– Ósmego marca jest więcej kobiet w klubach, są bardziej wyluzowane, bawią się i piją więcej alkoholu – przyznaje Moondeck.
Tej nocy w jej Utopii wystąpi popularna we Francji angielska didżejka Paulette (w swojej karierze grała m. in. w londyńskim Ministry Of Sound). Gra agresywny, mocny tech-house idealnie pasujący na klubowe parady uliczne. W klubach Paulette daje z siebie wszystko, co widać w licznych klipach na serwerach YouTube. Inne jej miksy są dostępne na stronie: www.djpaulette.com.
W tym czasie Foksal 19 wypełni hedonistyczne house disco grane bez szczypty pretensji do sztuki wysokiej. W roli głównej wystąpi brytyjski DJ Wez Clarke ze stajni muzycznej Hed Kandi – jednej z największych, które zalewają świat elektroniką taneczną. Wystąpi wraz z jazz soulową saksofonistką Lovely Laurą (na zdjęciu). Ale to jeszcze nic.

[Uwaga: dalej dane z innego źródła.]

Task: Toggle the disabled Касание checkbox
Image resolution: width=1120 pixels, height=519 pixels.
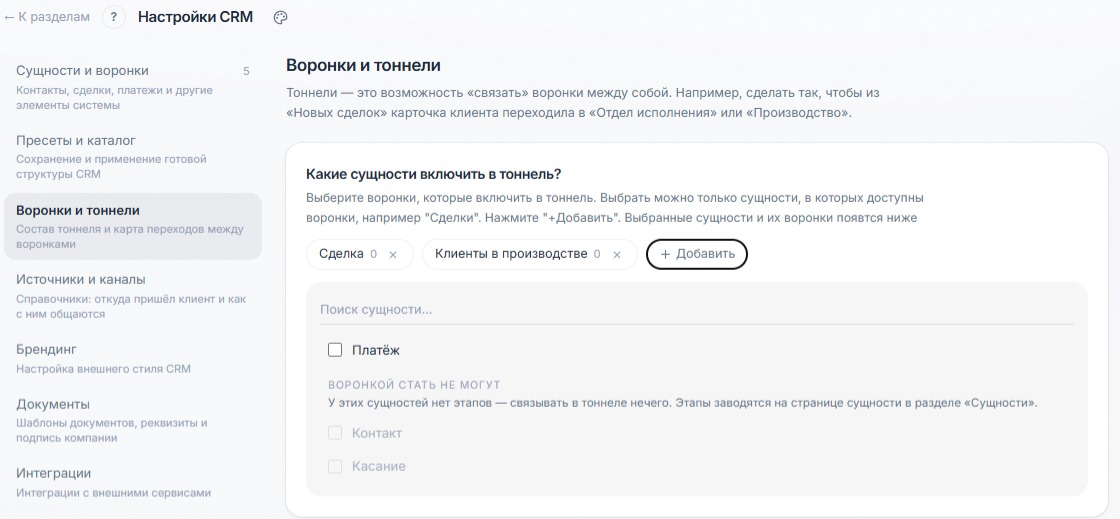Action: 335,466

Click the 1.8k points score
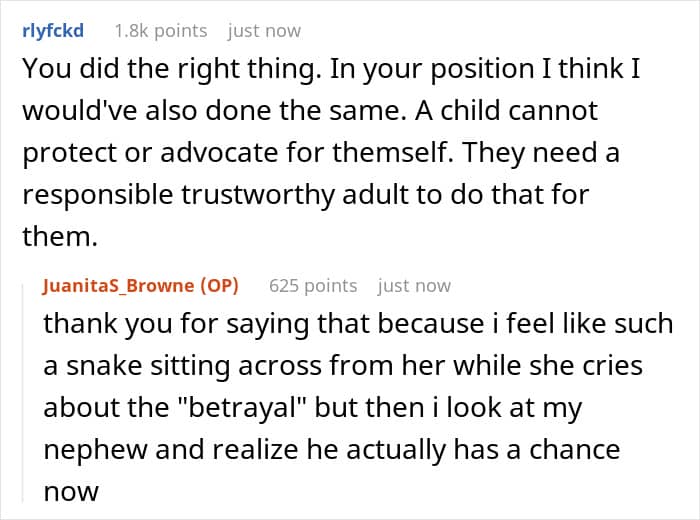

Specjalnie w Dzień Kobiet w tym klubie Olivier Janiak zadebiutuje w roli... didżeja. – Dobra zabawa to czysta przyjemność, nawet dla faceta po trzydziestce – zapowiada swój występ.
Inaczej będzie wyglądała noc w Platinium podczas „Woman Day”. Tutaj jedna z najciekawszych rodzimych wokalistek klubowych Novika zaśpiewa z założonym przez siebie kolektywem Beats Friendly.
Równie pociągająca jak saksofonistka Lovely jest wokalistka reggae Marika. Zaśpiewa na „Lady’s Night” w klubie Depozyt 44.